Physical access was needed to the target computer
Using a slideshow presentation from the 400GB data leak, Trend Micro researchers have identified a procedure through which this was carried out.
The installation required three files to be copied on the target's computer. While the Hacking Team presentation guarantees this would only work if physical access was provided to the computer, Trend Micro researchers "can’t rule out the possibility of remote installation," which in theory could happen.
The three modules in question are Ntfs.mod which would allow the modified UEFI BIOS to read & write NTFS files, Rkloader.mod which interconnects the UEFI events to system boots, and dropper.mod, a simple malware dropper kit that placed scout.exe on the user's computer, if it wasn't present already.
scout.exe was usually installed in "\Users\[username]\AppData\Roaming\Microsoft\Windows\Start Menu\Programs\Startup\6To_60S7K_FU06yjEhjh5dpFw96549UU," while the UEFI rootkit only checked for the presence of a second file, soldier.exe, but its source code did not reveal any installation procedures.
A surveillance system advertised for government agents
The UEFI BIOS rootkit was a perfect module for the group's Remote Control System, a surveillance software advertised as "The Hacking Suite for Governmental Interception."

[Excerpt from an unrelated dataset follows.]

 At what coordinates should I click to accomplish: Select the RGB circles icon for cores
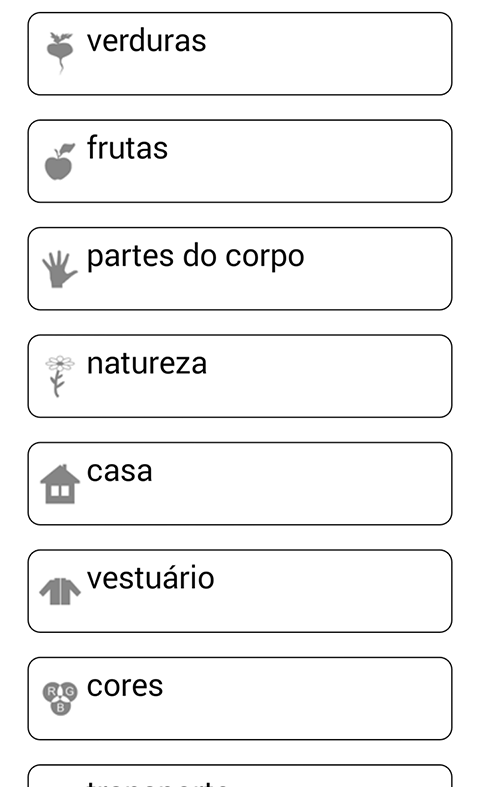point(60,698)
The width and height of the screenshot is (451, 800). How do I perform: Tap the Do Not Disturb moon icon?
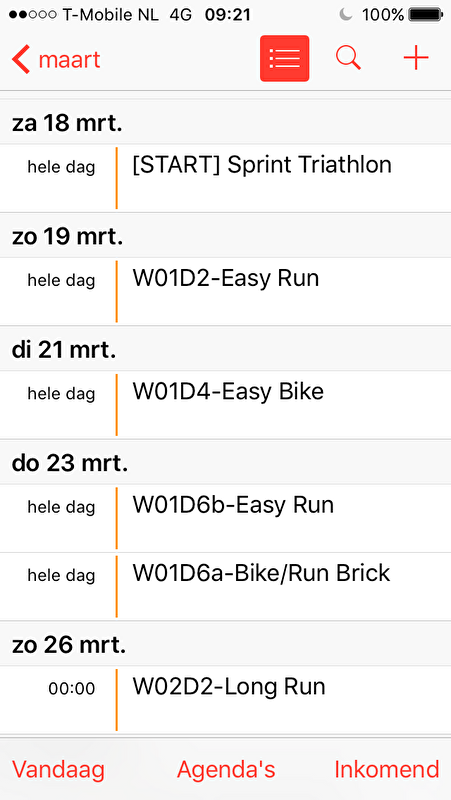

This module would allow government agencies to make sure their spying tools remained on the victims computer for a long while, all after a casual inspection of the person's computer in airports or after serving a warrant.
The Hacking Group went so far to provide support for this module, whenever clients found the rootkit was incompatible with one or more BIOS images.
According to Trend Micro, the rootkit worked with Insyde BIOS and AMI BIOS images, currently deployed with laptops and workstations sold by companies like Dell, HP, and Lenovo.